The survey showed more than two-thirds of the participants believed sexual discrimination continues in the workplace.

The commission's Chairwoman Sophia Kao said Monday granting leave for new fathers would help reduce discrimination against working women who had to take leave after becoming pregnant.

The transport subsidy scheme, currently available only for full-time, low income employees, should be extended to cover part-timers since more than 60 percent of their ranks were made up of women, the commission said.

The study, which is the last in a series of surveys conducted between February and May in 2010 by the commission to gauge the status of women at home, work and social environments, found "most people still considered that the discrimination against women in the workplace was common," Kao said.

Discrimination came in the forms of differences in income and promotion prospects, as well as chances for employment for pregnant women and those responsible for the care of family members.

More than 70 percent of respondents thought men stood a better chance of promotion than women of similar age and abilities, Kao said.

"Family responsibility" was a major reason why some women did not seek employment, and why 25 percent of women surveyed "did not want themselves to be very successful" because they perceived "conflicts between commitment at work and family duties," Kao said.

Evely Ng, co-convener of the Women's Studies Research Centre at the University of Hong Kong, said the decision of whether to give up a career to become a family-care-giver is leading to depressed fertility rates among younger couples as both husbands and wives can not decide.
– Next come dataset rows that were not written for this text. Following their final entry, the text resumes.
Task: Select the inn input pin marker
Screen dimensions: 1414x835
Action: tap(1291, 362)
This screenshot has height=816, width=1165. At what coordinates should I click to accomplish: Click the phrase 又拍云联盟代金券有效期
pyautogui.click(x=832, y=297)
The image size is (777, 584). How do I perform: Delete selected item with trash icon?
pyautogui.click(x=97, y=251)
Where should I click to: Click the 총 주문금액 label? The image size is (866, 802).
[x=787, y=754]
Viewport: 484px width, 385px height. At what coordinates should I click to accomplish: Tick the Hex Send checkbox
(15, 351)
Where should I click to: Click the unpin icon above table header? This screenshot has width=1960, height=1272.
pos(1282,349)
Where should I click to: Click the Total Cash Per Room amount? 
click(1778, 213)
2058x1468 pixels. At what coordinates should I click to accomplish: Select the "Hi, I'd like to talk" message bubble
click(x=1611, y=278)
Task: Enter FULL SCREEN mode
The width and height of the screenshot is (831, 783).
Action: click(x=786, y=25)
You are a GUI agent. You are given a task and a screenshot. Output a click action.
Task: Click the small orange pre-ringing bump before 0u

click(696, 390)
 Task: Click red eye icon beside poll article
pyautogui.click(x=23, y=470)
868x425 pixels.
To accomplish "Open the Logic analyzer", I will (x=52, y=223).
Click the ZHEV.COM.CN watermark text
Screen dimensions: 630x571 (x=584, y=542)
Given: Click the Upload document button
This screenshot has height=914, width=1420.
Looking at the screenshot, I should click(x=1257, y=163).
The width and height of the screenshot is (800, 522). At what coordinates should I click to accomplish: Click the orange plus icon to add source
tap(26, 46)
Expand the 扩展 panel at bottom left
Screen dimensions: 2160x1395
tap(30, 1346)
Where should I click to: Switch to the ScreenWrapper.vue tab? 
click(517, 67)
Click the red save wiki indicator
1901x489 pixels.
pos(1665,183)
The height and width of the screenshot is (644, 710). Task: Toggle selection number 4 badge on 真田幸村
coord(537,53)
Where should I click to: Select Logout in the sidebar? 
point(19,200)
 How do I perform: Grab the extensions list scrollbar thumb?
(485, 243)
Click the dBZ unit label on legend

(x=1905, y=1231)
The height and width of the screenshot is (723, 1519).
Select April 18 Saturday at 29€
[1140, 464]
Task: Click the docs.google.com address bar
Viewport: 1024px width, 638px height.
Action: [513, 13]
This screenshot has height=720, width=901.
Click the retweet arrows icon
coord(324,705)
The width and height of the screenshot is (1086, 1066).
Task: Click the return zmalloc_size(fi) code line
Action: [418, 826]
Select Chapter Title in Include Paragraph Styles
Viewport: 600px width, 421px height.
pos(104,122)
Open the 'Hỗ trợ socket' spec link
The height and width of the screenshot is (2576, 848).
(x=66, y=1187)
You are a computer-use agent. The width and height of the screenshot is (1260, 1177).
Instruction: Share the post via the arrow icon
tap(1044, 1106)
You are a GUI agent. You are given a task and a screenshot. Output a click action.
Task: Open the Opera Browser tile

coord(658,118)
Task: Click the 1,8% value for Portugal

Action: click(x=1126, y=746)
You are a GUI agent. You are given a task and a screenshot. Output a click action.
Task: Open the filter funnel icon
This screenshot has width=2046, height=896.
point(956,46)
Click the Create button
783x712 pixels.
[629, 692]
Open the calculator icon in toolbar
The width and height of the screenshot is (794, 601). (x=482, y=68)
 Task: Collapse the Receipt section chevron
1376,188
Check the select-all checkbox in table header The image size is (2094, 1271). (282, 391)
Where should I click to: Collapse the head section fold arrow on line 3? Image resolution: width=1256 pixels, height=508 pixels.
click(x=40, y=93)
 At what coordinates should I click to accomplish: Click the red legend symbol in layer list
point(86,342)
Ko said a glass ceiling, or invisible barrier against career advancement for women, was still present in Hong Kong.

She said more than one-third of respondents did not prefer female managers or supervisors while more than 70 percent said men had better prospects for promotion.

According to the Census and Statistics Department, men made up 70 percent of managers and administrators in 2009.

Gender attitudes were more conservative among men, with 44 percent saying that a man's job was to earn money while the women's was to do housework and tend to the family, while only 34 percent of women agreed.

The commission will use the findings to formulate its Women's Development Goals, an action plan to bring greater equality between the sexes in the next five to 10 years.